학술논문

Personalizing Dual-Target Cortical Stimulation with Bayesian Parameter Optimization Successfully Treats Central Post-Stroke Pain: A Case Report
Document Type
article
Source
Brain Sciences, Vol 12, Iss 1, p 25 (2021)
Subject
cortical stimulation
stroke
chronic pain
electrophysiology
optimization
Neurosciences. Biological psychiatry. Neuropsychiatry
RC321-571
Language
English
ISSN
2076-3425
Abstract
Central pain disorders, such as central post-stroke pain, remain clinically challenging to treat, despite many decades of pharmacological advances and the evolution of neuromodulation. For treatment refractory cases, previous studies have highlighted some benefits of cortical stimulation. Recent advances in new targets for pain and the optimization of neuromodulation encouraged our group to develop a dual cortical target approach paired with Bayesian optimization to provide a personalized treatment. Here, we present a case report of a woman who developed left-sided facial pain after multiple thalamic strokes. All previous pharmacologic and interventional treatments failed to mitigate the pain, leaving her incapacitated due to pain and medication side effects. She subsequently underwent a single burr hole for placement of motor cortex (M1) and dorsolateral prefrontal cortex (dlPFC) paddles for stimulation with externalization.
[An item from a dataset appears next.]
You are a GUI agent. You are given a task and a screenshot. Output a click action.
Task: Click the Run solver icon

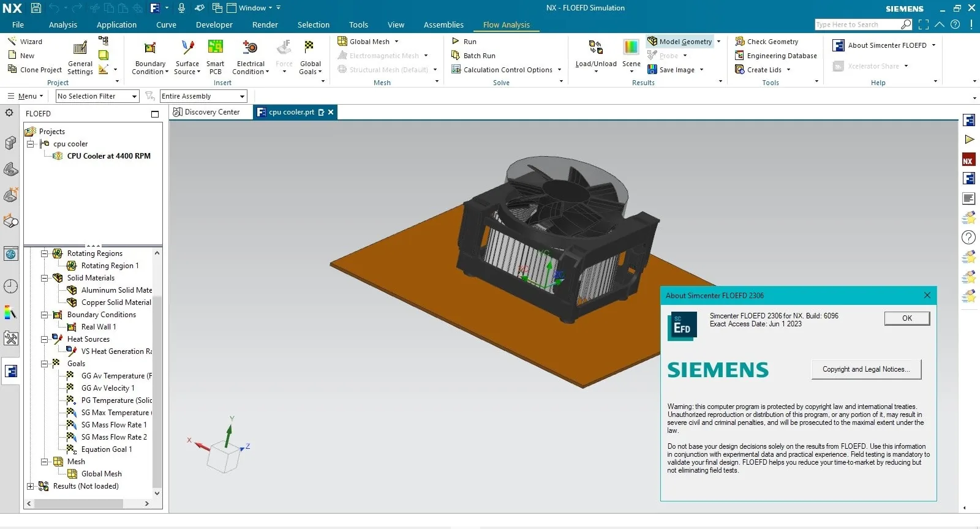coord(456,41)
By using Bayesian optimization to find optimal stimulation parameters and stimulation sites, we were able to reduce pain from an 8.5/10 to a 0/10 during a 5-day inpatient stay, with pain staying at or below a 2/10 one-month post-procedure. We found optimal treatment to be simultaneous stimulation of M1 and dlPFC without any evidence of seizure induction. In addition, we found no worsening in cognitive performance during a working memory task with dlPFC stimulation. This personalized approach using Bayesian optimization may provide a new foundation for treating central pain and other functional disorders through systematic evaluation of stimulation parameters.